From the lens of a former 9/11 Commission staffer, my view is that extending visa revocation authority to DHS and expanding VSUs worldwide is common sense from a legal, policy, and bureaucratic view point. VSP security related reviews in high risk areas of the world and throughout the visa process are essential. From a policy perspective, security must trump infrastructure, political or diplomatic considerations that are not always in line with security decisions.
From a legal perspective, it is DHS that is responsible for both homeland security and border security. Thus, what VSUs add to security of visa processing at consulates overseas is invaluable, because that is what they do. The State Department lists its top mission as diplomacy, as it should be. Diplomacy is a vital and necessary function, but ‘border security’ is never mentioned in this administration’s State Department mission statement. Thus, State’s Chief of Missions should not have a say in determining VSU presence at a consular post.
Moreover, expanding VSP authority to national security related revocations is feasible. The VSUs combine intelligence, operations, and law enforcement to intercept terrorists and constrain terrorist mobility by recommending refusal of visas, creating lookouts in government databases, conducting secondary interviews of applicants, identifying terrorist travel trends and tactics, and nominating watchlist candidates. In just eight posts two years ago, ICE special agents had recommended 750 visas be denied, created 933 lookouts, and dealt with over 100 potential terrorists. Very little of this activity would happen but for the VSP.

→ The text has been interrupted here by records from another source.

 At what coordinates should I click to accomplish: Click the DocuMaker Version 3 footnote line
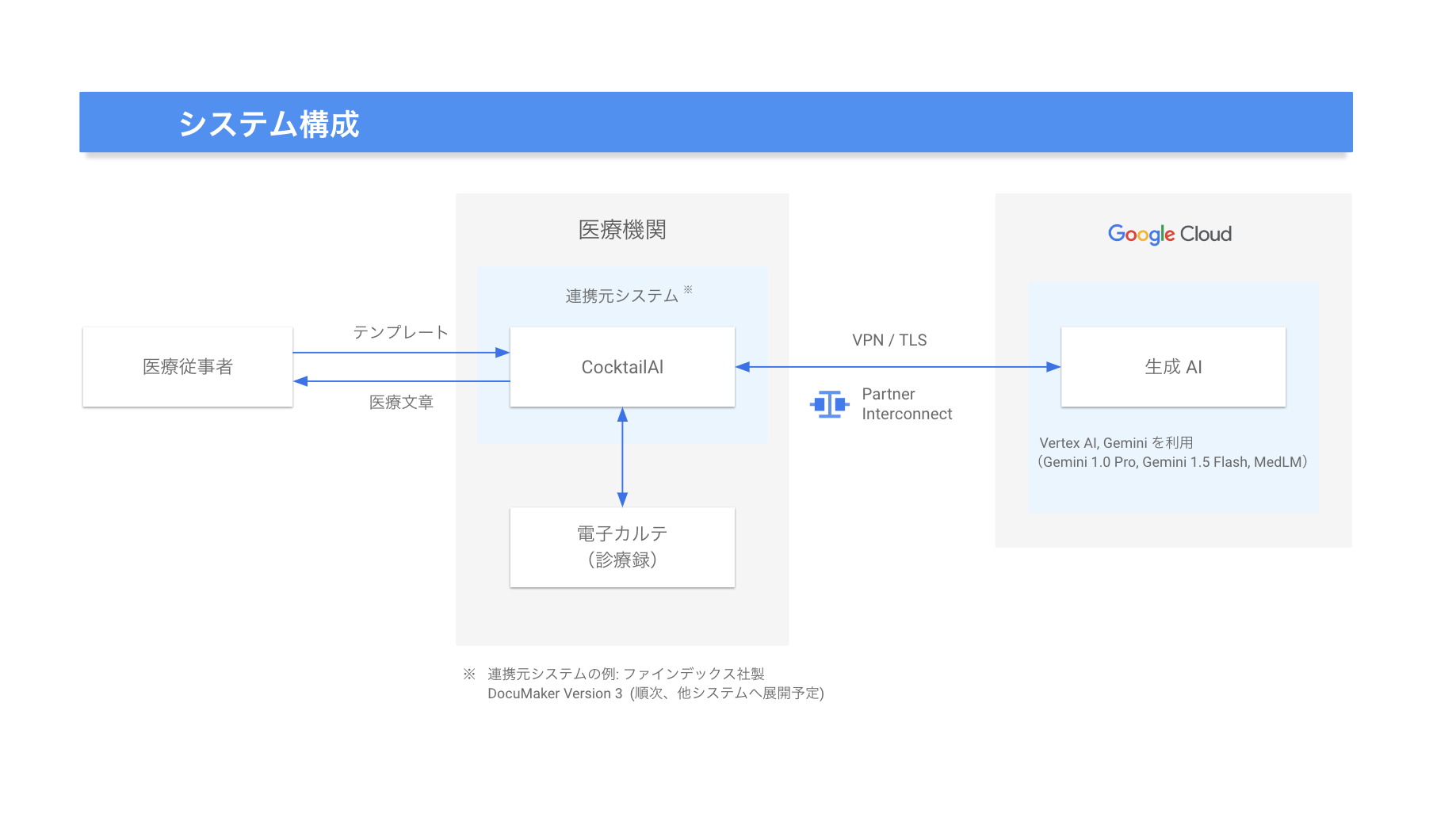[x=655, y=694]
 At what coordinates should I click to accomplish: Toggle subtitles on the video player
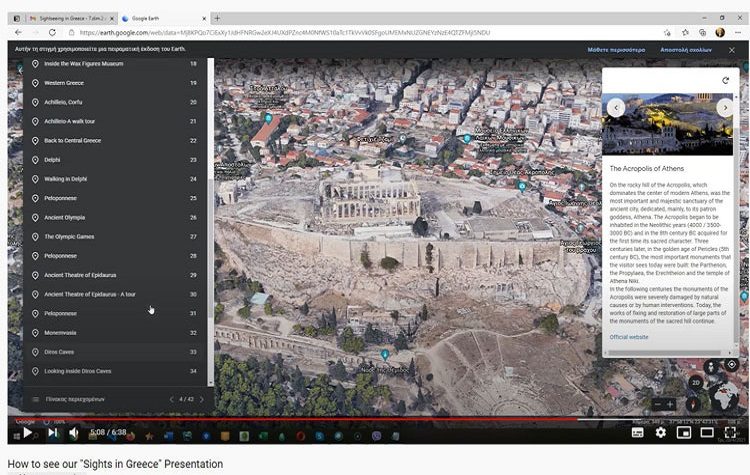click(x=637, y=433)
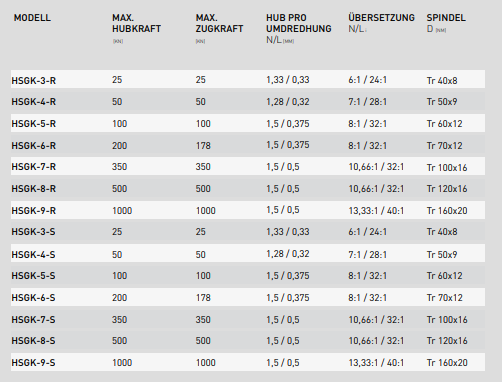
Task: Click the HSGK-5-R model cell
Action: (34, 124)
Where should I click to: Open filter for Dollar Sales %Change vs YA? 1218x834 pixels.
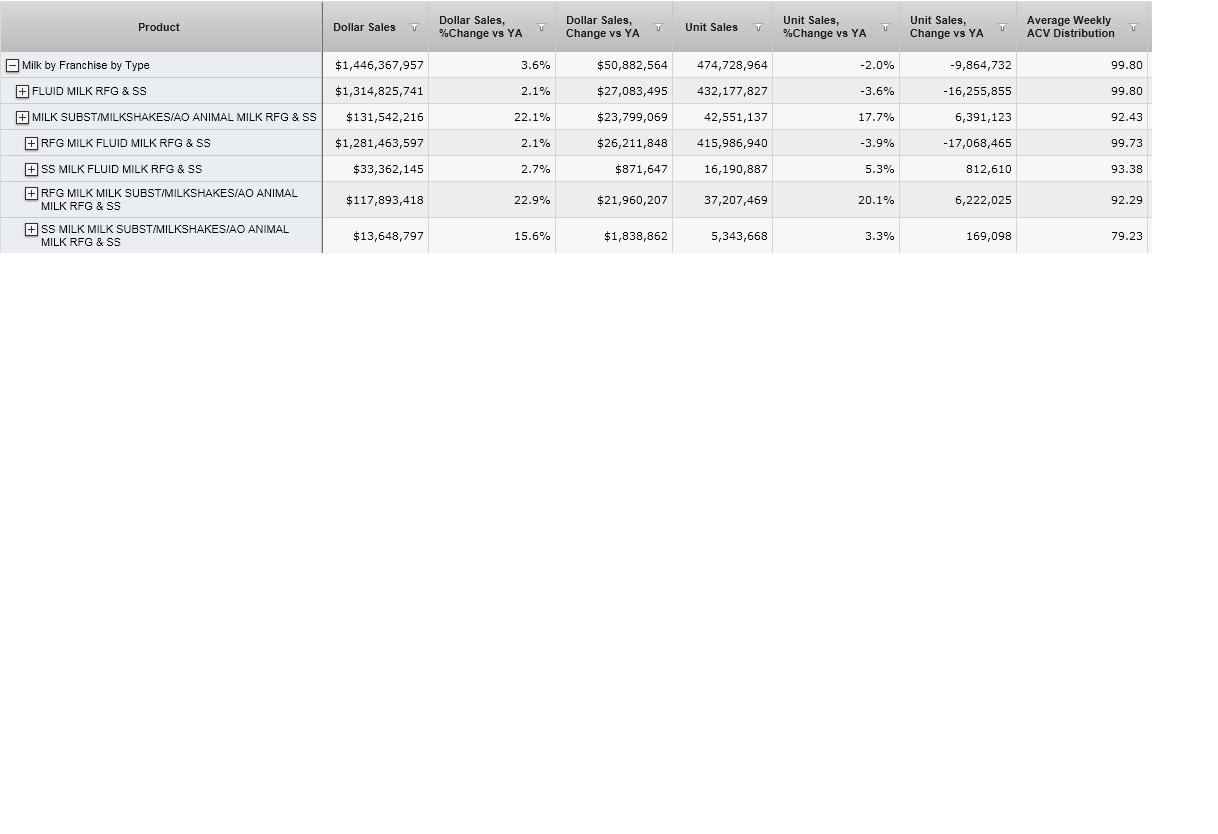tap(541, 27)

Our national security depends, in part, on the robustness of our border security to keep out foreign nationals with nefarious intentions — and keep them as far away from the United States as possible. Counterterrorism efforts outside of our physical borders and throughout the entire visa process in both issuance and revocation—must be as secure as possible. The entity with the mission, expertise and bureaucratic functioning on national security related immigration cases is DHS. In addition, DHS already has visa authority by law in issuance, and an extension of that authority to revocations makes sense.